Profile of Primary Angle Closure Disease
DOI:
https://doi.org/10.51168/sjhrafrica.v6i9.1691Keywords:
primary angle closure disease, Primary Angle Closure, Primary Angle Closure Glaucoma, Primary Angle Closure DiseaseAbstract
Background
Glaucoma is the second most common cause of visual morbidity after Cataract. The purpose of the study is to assess the demographic and clinical profile of Primary Angle Closure Disease (PACD) and to evaluate the risk factors associated.
Method
A prospective observational study including 97 eyes of 50 patients above 40 years, with PACD at a tertiary health care centre. Aphakia, Pseudophakia, previous ocular surgery, secondary glaucoma, and ocular pathology subjects were excluded. Detailed glaucoma workup, slit-lamp examination (VH Grading), Gonioscopy, ocular biometry (Axial Length, Anterior chamber depth, lens thickness) were recorded. All patients diagnosed with PACD were prospectively categorized into three subgroups, namely Primary Angle Closure suspect (PACS), Primary Angle Closure (PAC), and Primary Angle Closure Glaucoma (PACG) using International Society of Geographical and Epidemiological Ophthalmology (ISGEO) Classification.
Results
Out of 50 subjects, 52% were males, and 58% urban residents. Mean age was 60.14±11.81 years in PACD. Out of the total 97 eyes, 39.2% (38 eyes) had PACS subtype, 38.1% (37 eyes) had PAC, and 22.7% (22 eyes) had PACG subtype.
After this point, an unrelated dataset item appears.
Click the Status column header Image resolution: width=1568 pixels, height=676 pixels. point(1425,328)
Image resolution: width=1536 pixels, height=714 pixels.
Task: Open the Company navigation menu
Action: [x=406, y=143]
The mean standard value of axial length was22.03±0.62mm in PACS, 22.46±0.42mm in PAC & 22.41±0.71mm in PACG. Anterior chamber depth was 2.36±0.21mm in PACS, 2.33±0.12mm in PAC & 2.22±0.7mm in PACG subgroup. Lens thickness was 4.52±0.74mm in PACS, 4.54±1.07mm in PAC & 4.61±1.05mm in PACG subgroup.
Conclusion
PACS was the most common subgroup. Shallow anterior chamber, increased lens thickness, lesser axial length, and advancing age were the risk factors in PACD.
Recommendations
The present study highlights that screening of subjects can detect PACD at early stages and thus prevent potential blindness.